Google Search the service that your business provides. Do you see any specific business at the top of Google’s organic results? The likely answer is no.
Google prioritizes results that will be most relevant to the searcher, aggregators such as Yelp and AngiesList crowd out top placement in general search terms. No SEO business can make “best plumber in Boston” display your page in the number one spot. However, this does not mean digital marketing should be abandoned. The opposite is true. As Google’s algorithms become more accurate in predicting what sites are actually helpful to humans, traditional search marketing now needs to be combined with human-centric website design in order to drive traffic.
Let us start from the beginning. Search Engine Optimization (SEO) is a common tool for businesses wanting to improve their ranking in organic search results. There are a myriad of strategies that companies use: keyword optimization, crawl accessibility increases, copy re-writing, and link building are all standard. There is no inherent problem with these. However, the problems do come when SEO businesses focus too much on optimizing for the algorithm rather than for potential customers. This mistake can actually damage your search rankings. For example, Google and other search engines have protections in place against keyword stuffing; put too many hot topic keywords in one page and you will be docked. There are no permanent rewards for trying to game the system.
Focusing on specific factors related to the algorithm means your website is at the whim of these constant updates.
In fact, even if you don’t get caught, there are limitations to this approach. Search engine algorithms are constantly changing–in 2018 alone, Google had 3,620 Live Algorithm Launches and 17,523 Live traffic experiments. This equates to roughly 10 updates a day, all with the express purpose of achieving more relevant search results. Focusing on specific factors related to the algorithm means your website is at the whim of these constant updates. In a recent Q&A, Google’s Webmaster John Mueller recommended that one concerned publisher make his website “a little bit more stable” by not relying on whatever “particular factor you happen to be working on.” For many industry insiders, this stability is gained through design.
Focus on building experiences for the people that will generate him the most revenue.
In particular, a well designed user-experience is necessary for sustainable growth. In a panel with Search Engine Land on “Algorithm-Proof” practices, Eric Wu, VP of product growth at Honey Science toted the benefits of directed user experience. “don’t try to reach everybody,” he said. Instead, he tries to focus on building experiences for the people that will generate him the most revenue. This accounts for websites like W3Schools.com, a simplistic coding help website, consistently ranking higher in search results than Mozilla’s developer network, a tool that most professionals believe has better code examples. W3Schools.com simply knows their core audience better.
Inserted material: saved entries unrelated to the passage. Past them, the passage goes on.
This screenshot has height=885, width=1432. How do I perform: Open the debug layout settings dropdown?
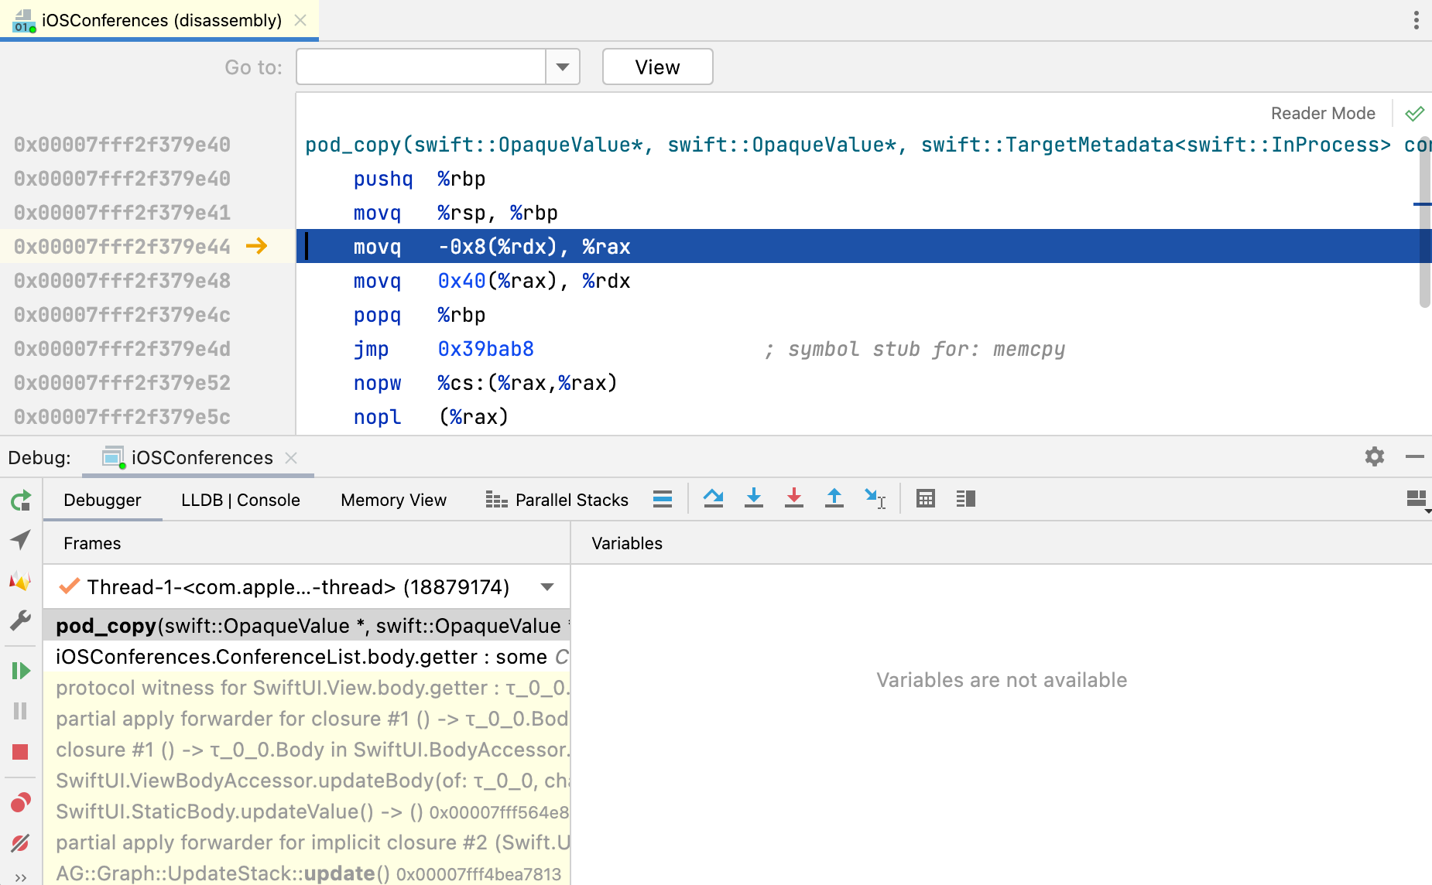click(x=1417, y=499)
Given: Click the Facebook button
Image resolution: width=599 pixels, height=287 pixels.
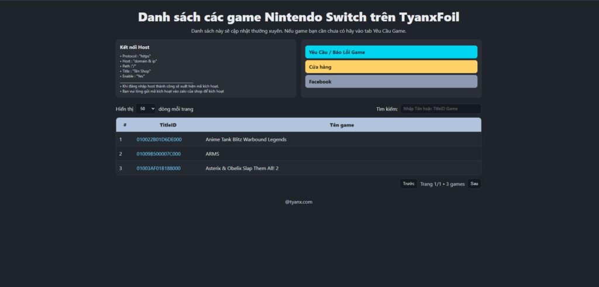Looking at the screenshot, I should (x=391, y=81).
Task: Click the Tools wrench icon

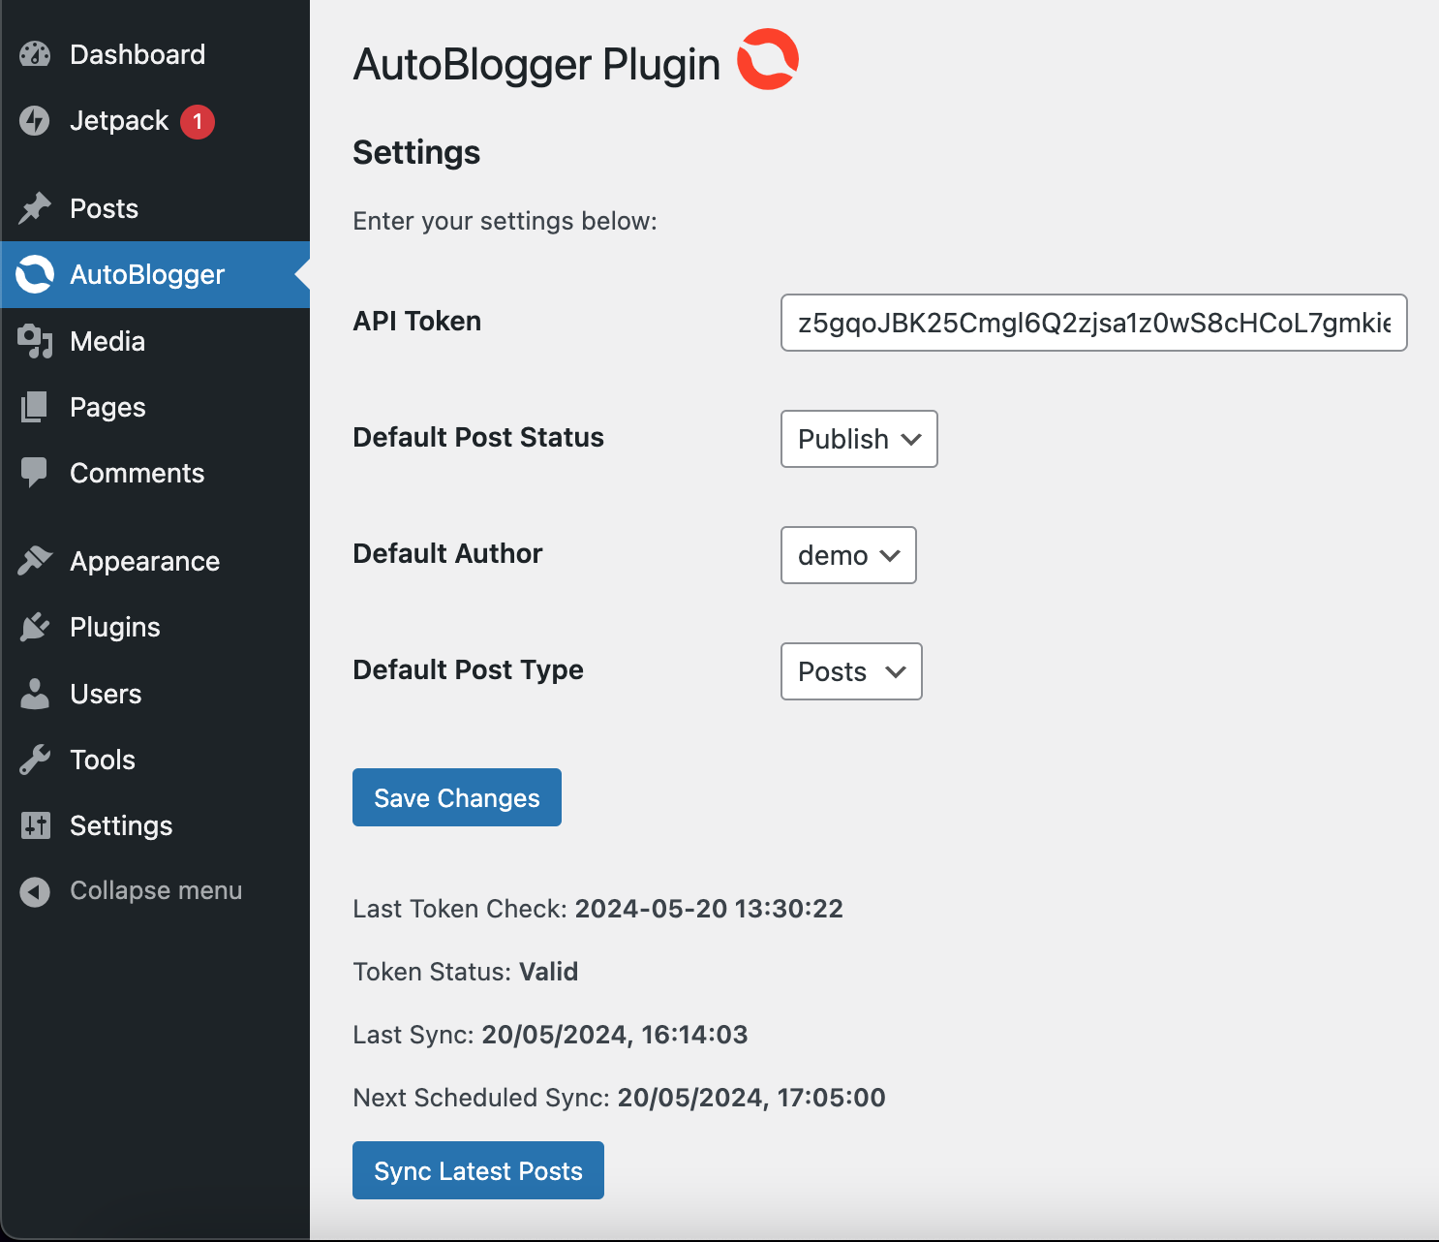Action: tap(35, 760)
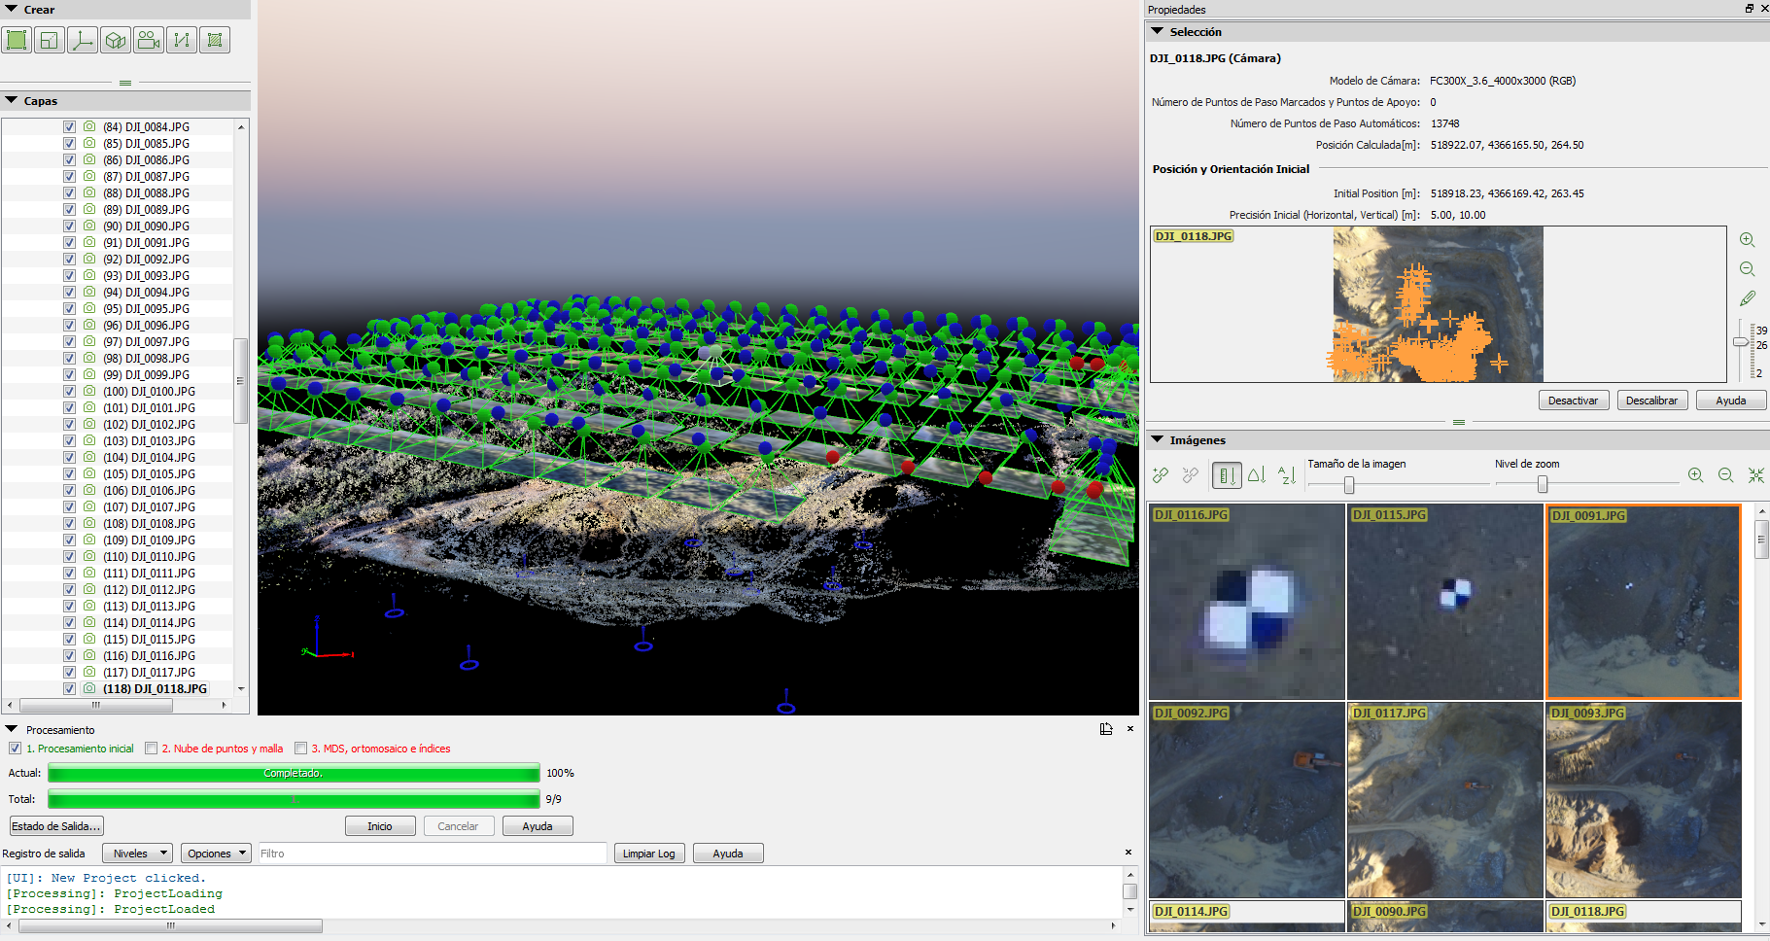Viewport: 1770px width, 941px height.
Task: Open the DJI_0116.JPG thumbnail
Action: click(x=1247, y=602)
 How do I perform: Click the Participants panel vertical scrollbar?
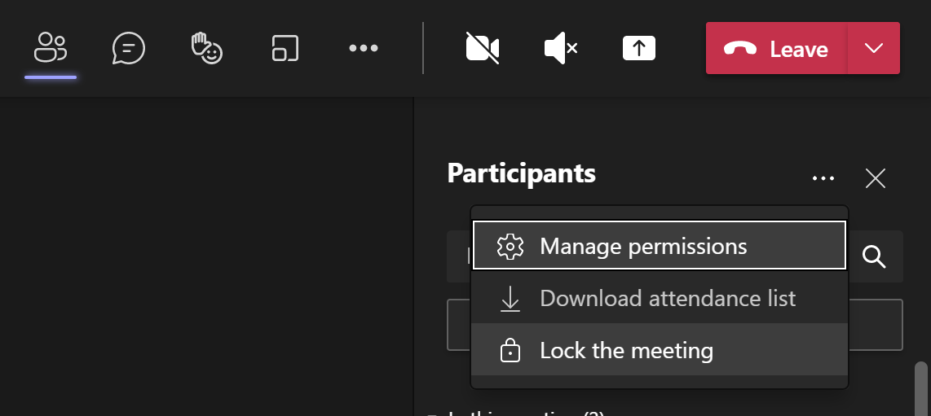(x=921, y=389)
This does not mean that we should stop looking at the algorithm altogether. It, unlike a human, respond to specific quantifiable variables that can be optimized for a competitive edge. Nonetheless, as the machine learning based algorithm becomes more human, those variables will be much harder to predict. Thus, a successful website of the future should start with user experience. Branding, pay per click advertising, and traditional SEO strategies then build on the foundation of human-centric design. Although the nature of the algorithm will always keep aggregators at the top of general search terms, traffic to more specific terms can be captured using this approach. We know what direction Google is headed, so why not follow it?